Oltre ad annunciare una manifestazione fascista per sabato prossimo 17 maggio in Piazza della Vittoria (dichiariamo sin d’ora che questa schifosa e minacciosa “calata dei barbari” non si deve tenere), nella conferenza stampa i picchiatori fascisti danno la loro versioni dei fatti del 28 marzo scorso, mistificando completamente l’avvenuto:
1. Sostengono che le autorità usano “due pesi e due misure”: è verissimo, ma nel senso opposto a quanto da loro indicato; infatti chi se non loro a Pavia si può permettere di mandare all’ospedale dei poliziotti senza nemmeno essere arrestato? nei confronti dei fascisti a Pavia c’è stato negli ultimi anni un clima di impunità e di tolleranza scandaloso (avvallato dalla complicità di individui ambigui come Gian Marco Centinaio, segretario cittadino della Lega Nord) che solo di recente grazie alla mobilitazione antifascista si è rotto.
2. Sostengono che Saverio Ferrari, in quanto avrebbe partecipato alla “schedatura” di neofascisti negli anni ’70, non ha diritto di parola. Innanzi tutto sono fatti di trent’anni fa e ricordiamo che il compagno Ferrari è stato prosciolto da ogni accusa a lui rivolta in tutti questi anni. Marco Rossella, capetto fascista di PaviaAd ogni modo non vediamo niente di grave nel raccogliere informazioni sulle attività terroristiche e squadristiche dei fascisti; per esempio crediamo sia utile a tutti tenere d’occhio la persona qui rappresentata in fotografia: Marco “Rise” Rossella, capopicchiatore fascista di Pavia, responsabile diretto ed indiretto di gran parte delle aggressioni e delle violenze fasciste degli ultimi anni, secondo molti mandante dell’attentato incendiario al Barattolo di due anni fa. È sbagliato raccogliere informazioni sui movimenti e le attività di questo terrorista? Saverio Ferrari, che invece non è un terrorista bensì un membro del Comitato Politico Nazionale di Rifondazione Comunista, ha parlato e parlerà quanto gli pare, in privato e in pubblico.

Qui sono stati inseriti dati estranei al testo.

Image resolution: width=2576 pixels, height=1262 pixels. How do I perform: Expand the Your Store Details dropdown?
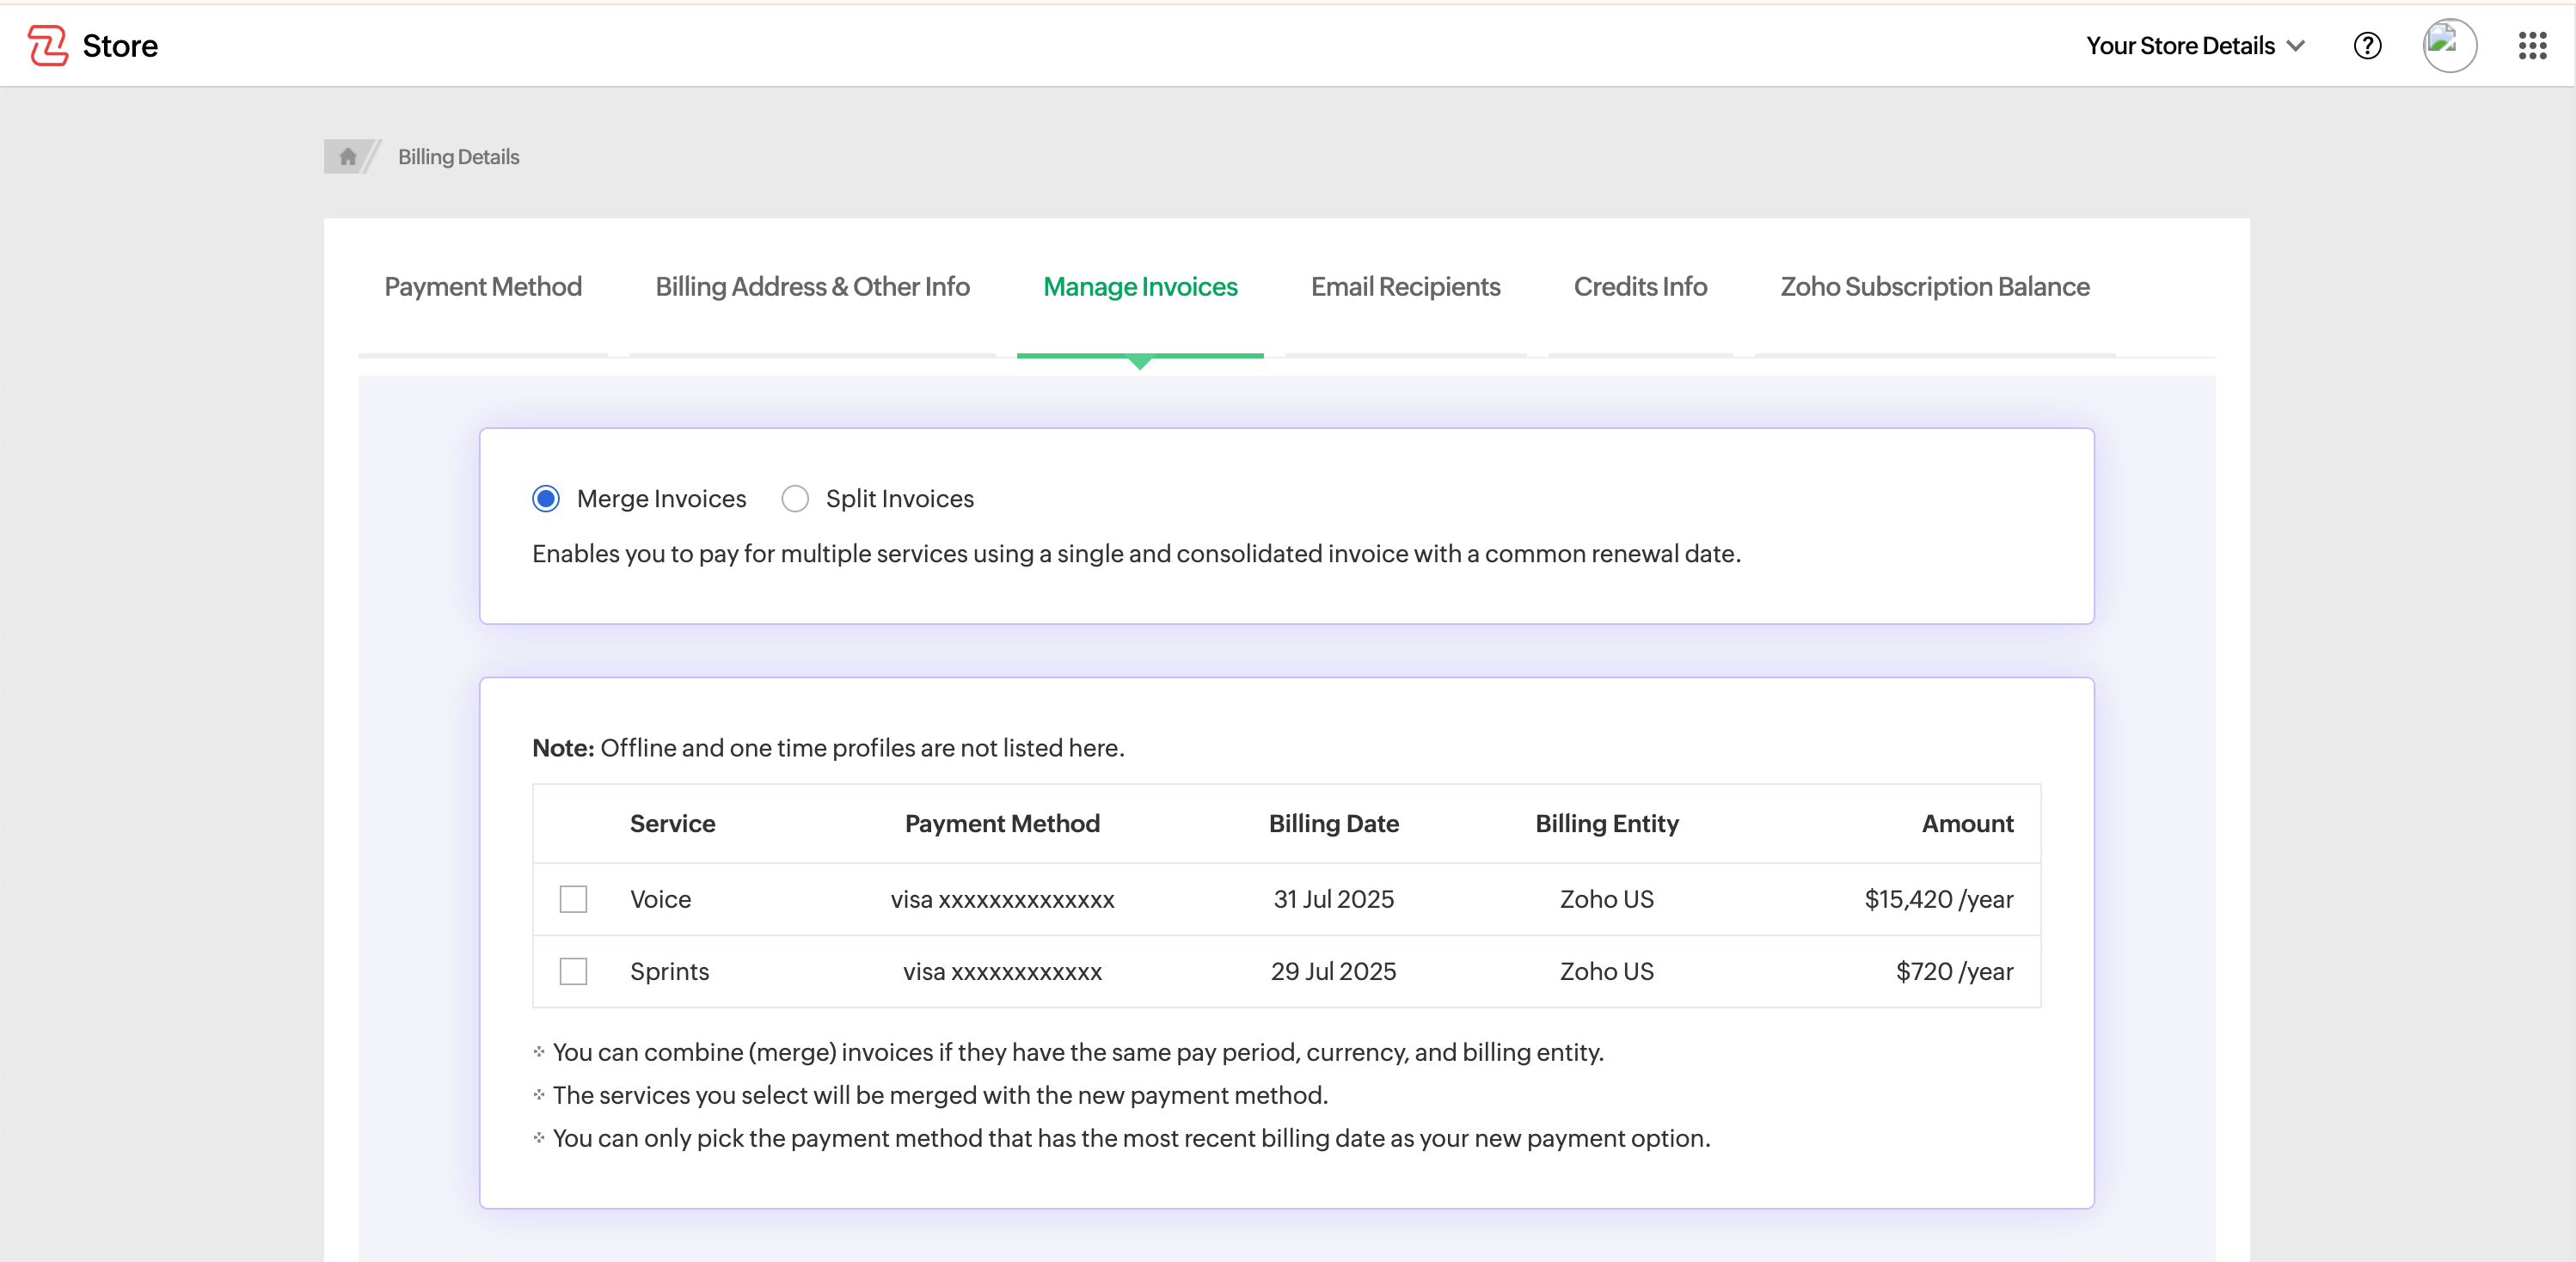click(x=2180, y=46)
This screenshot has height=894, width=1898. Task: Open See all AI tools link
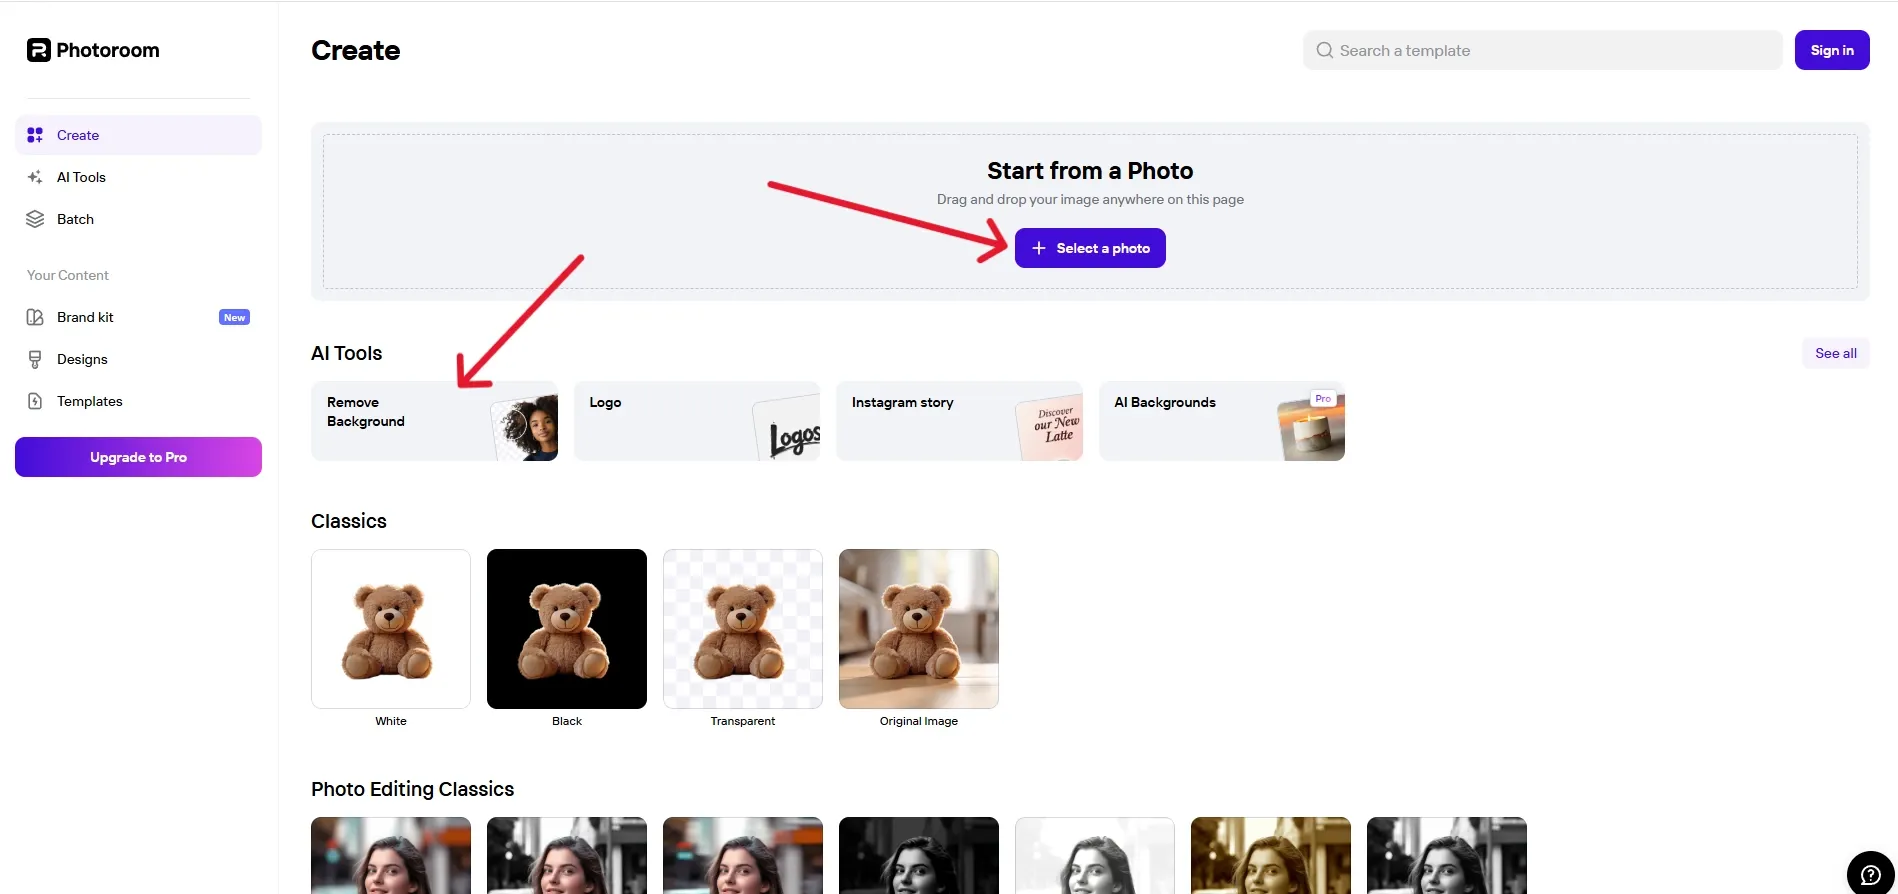1835,353
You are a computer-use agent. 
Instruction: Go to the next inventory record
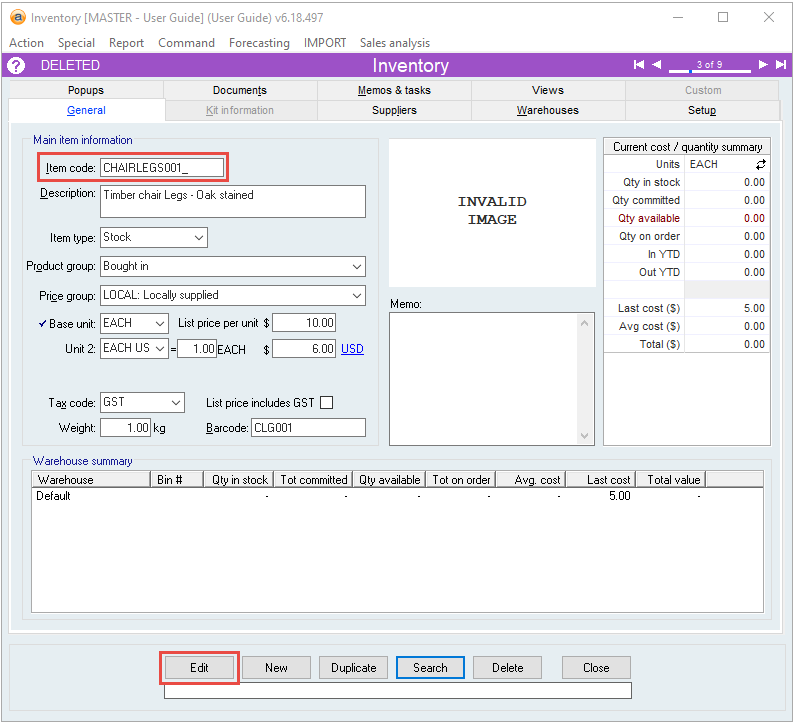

3. Sostengono che gli esplosivi fatti saltare a qualche metro di distanza dall’ingresso del Barattolo avevano solo la funzione di “farsi sentire”. Strano allora che essi stessi avessero fornito pubblicamente in centinaia di copie una versione diversa non molto tempo fa: una settimana dopo l’aggressione al centro sociale, infatti, i fascisti distribuivano volantini in Strada Nuova in cui scrivevano, come anche noi abbiamo sostenuto, che gli esplosivi servivano a distrarre l’attenzione della polizia per poter penetrare nel centro e interrompere l’assemblea. Perché serviva distrarre la polizia? cosa volevano fare una volta entrati nel centro sociale? Per fortuna una volta tanto i pifferi di montagna, venuti per suonare… sono stati suonati – e se ne sono tornati fuori dal cancello con la coda fra le gambe.
4. Sostengono di essersi recati al centro sociale con intenzioni pacifiche; questa tesi, oltre a confliggere con tutti i loro comportamenti precedenti, sempre connotati da una forte violenza e aggressività, si accordano molto male con quanto avvenuto quella stessa sera: 4 poliziotti e una ragazza di vent’anni mandati all’ospedale, un auto presa a calci coi vetri sfondati eccetera. D’altronde Marco Rossella è campione provinciale di pugilato e non ha certo bisogno di essere armato per essere pericoloso (a proposito: una bella espulsione dalla Federazione Boxe non sarebbe opportuna per un individuo che usa in questo modo le sue “capacità sportive”?).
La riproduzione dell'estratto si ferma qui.